STATED GOAL:
Format every line in the entries below as a JSON list of strings, one string per line, and leave out blank lines and the pictures.

RECORDS TO USE:
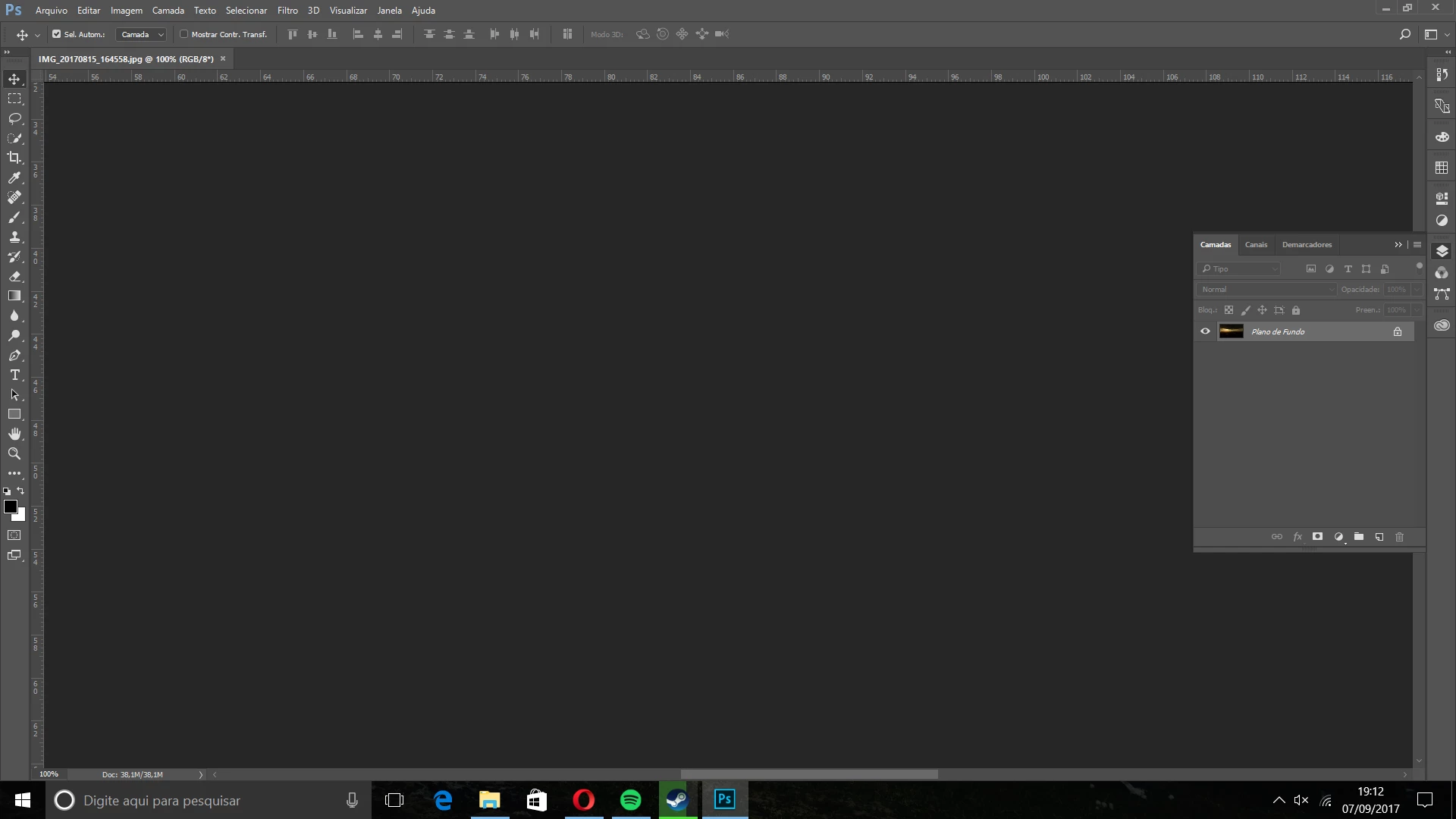The width and height of the screenshot is (1456, 819).
Task: Select the Lasso tool
Action: coord(14,118)
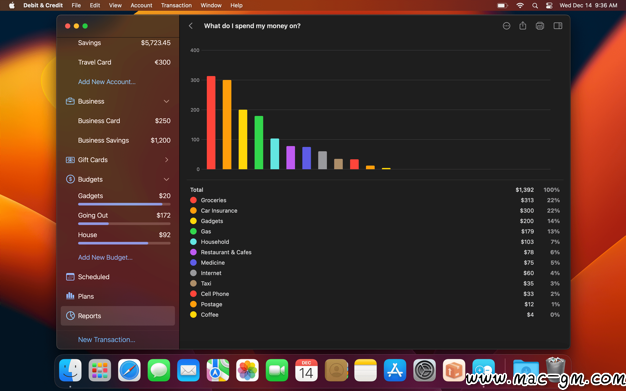Expand the Gift Cards group chevron
The image size is (626, 391).
tap(166, 160)
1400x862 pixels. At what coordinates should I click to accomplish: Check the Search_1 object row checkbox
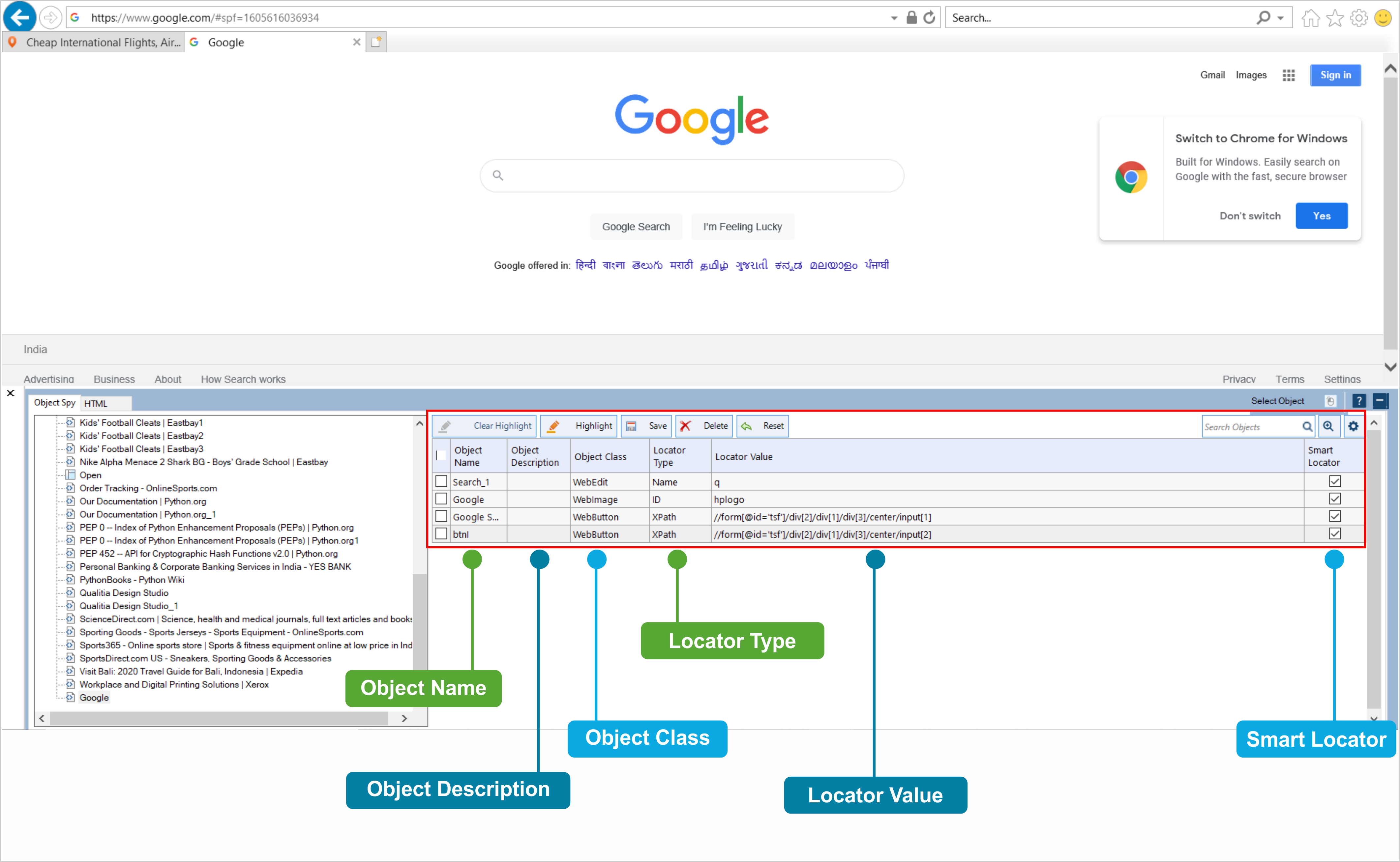coord(441,482)
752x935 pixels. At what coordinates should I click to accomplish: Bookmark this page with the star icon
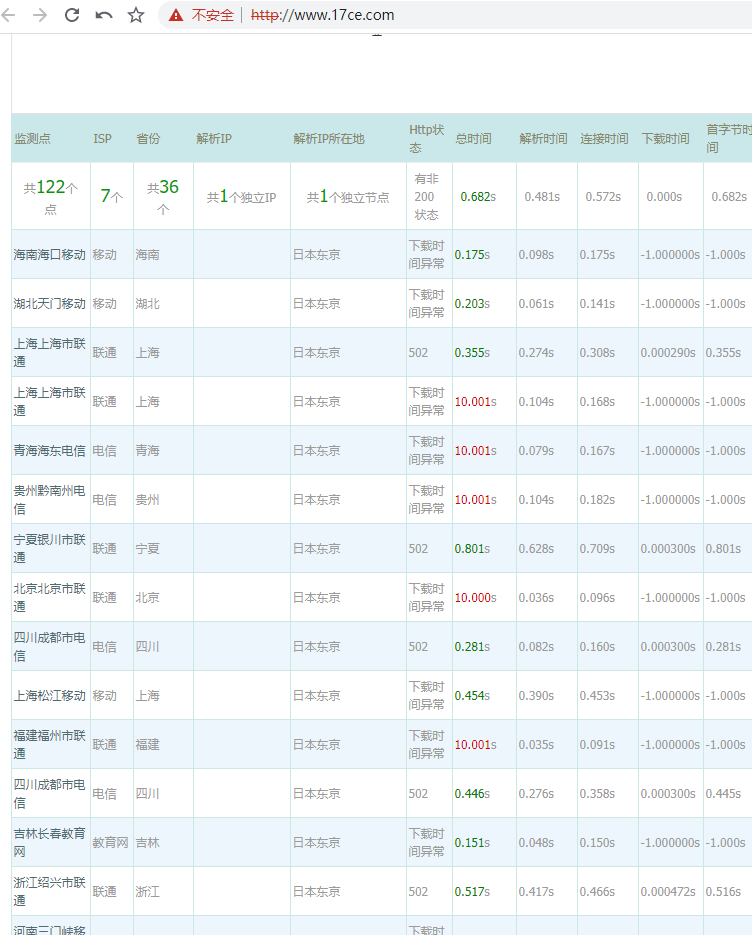136,15
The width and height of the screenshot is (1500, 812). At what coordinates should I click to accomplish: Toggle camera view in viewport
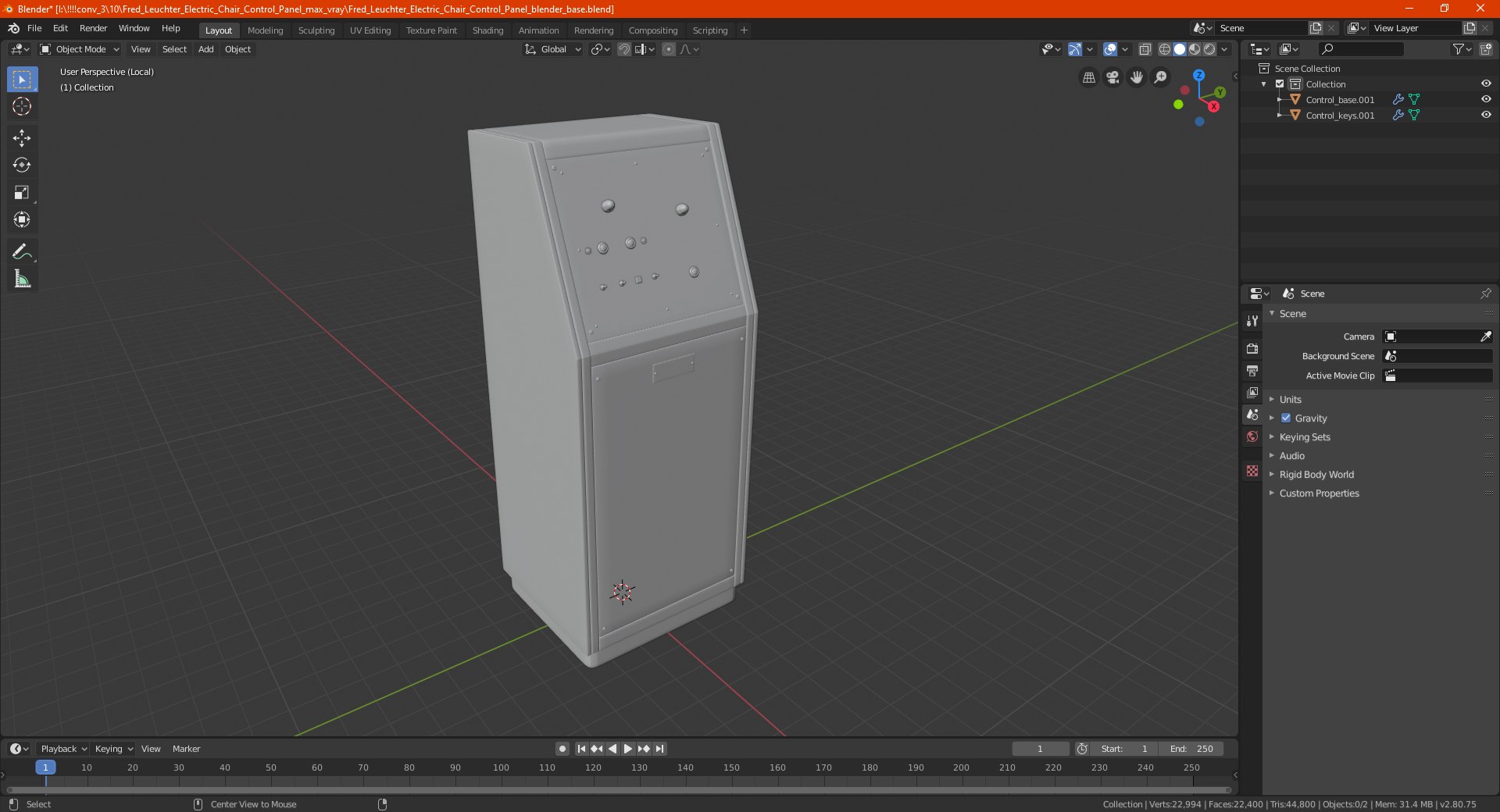point(1112,77)
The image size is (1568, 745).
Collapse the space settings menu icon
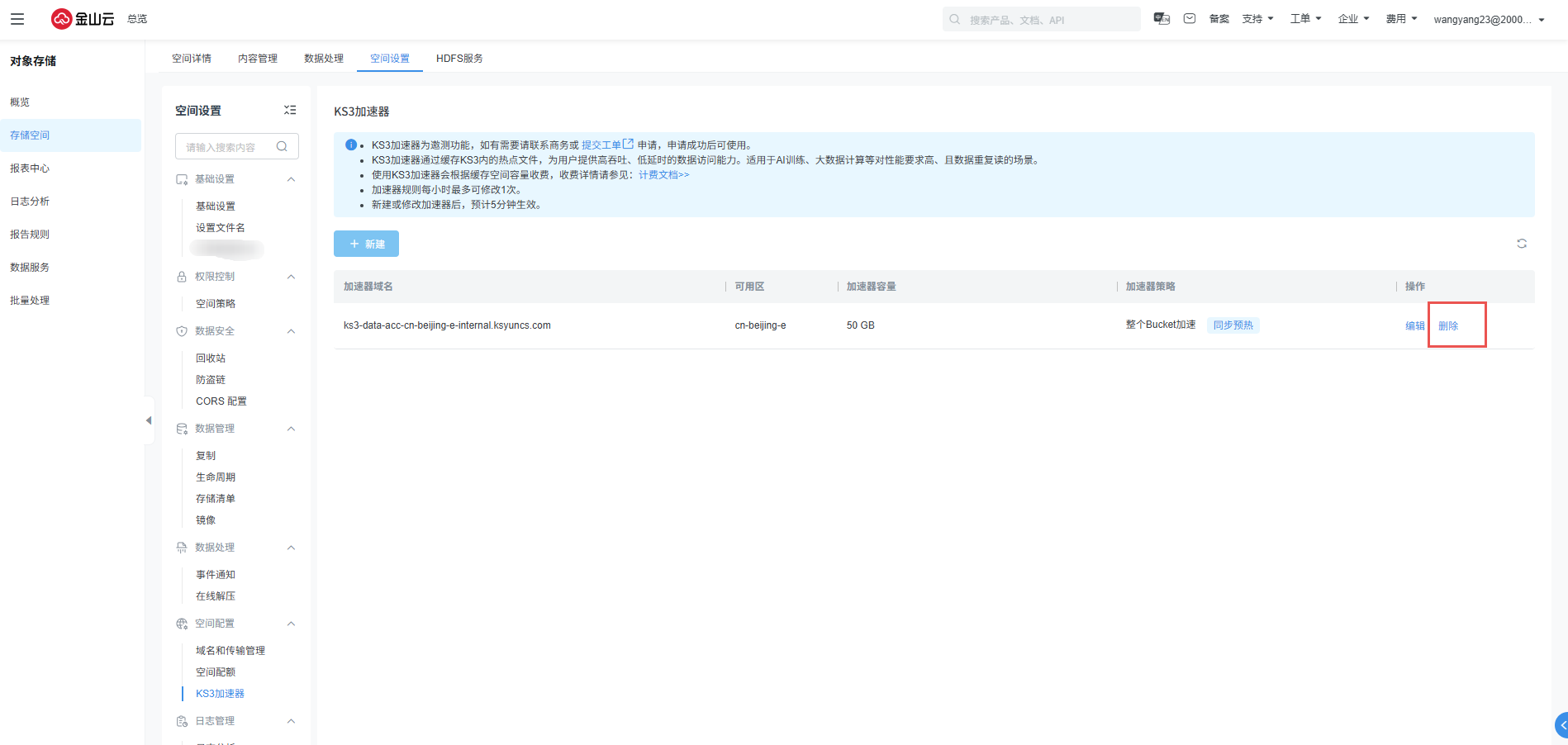tap(290, 110)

SOLUTION FOR THIS TASK:
[
  "The width and height of the screenshot is (1456, 819).",
  "Task: Select the Lasso tool",
  "Action: coord(14,118)",
  "Expand the Gift Cards group chevron",
  "The image size is (626, 391).",
  "tap(166, 160)",
  "1400x862 pixels. At what coordinates should I click to accomplish: Check the Search_1 object row checkbox",
  "coord(441,482)",
  "752x935 pixels. At what coordinates should I click to accomplish: Bookmark this page with the star icon",
  "136,15",
  "The width and height of the screenshot is (1500, 812). At what coordinates should I click to accomplish: Toggle camera view in viewport",
  "point(1112,77)",
  "The image size is (1568, 745).",
  "Collapse the space settings menu icon",
  "tap(290, 110)"
]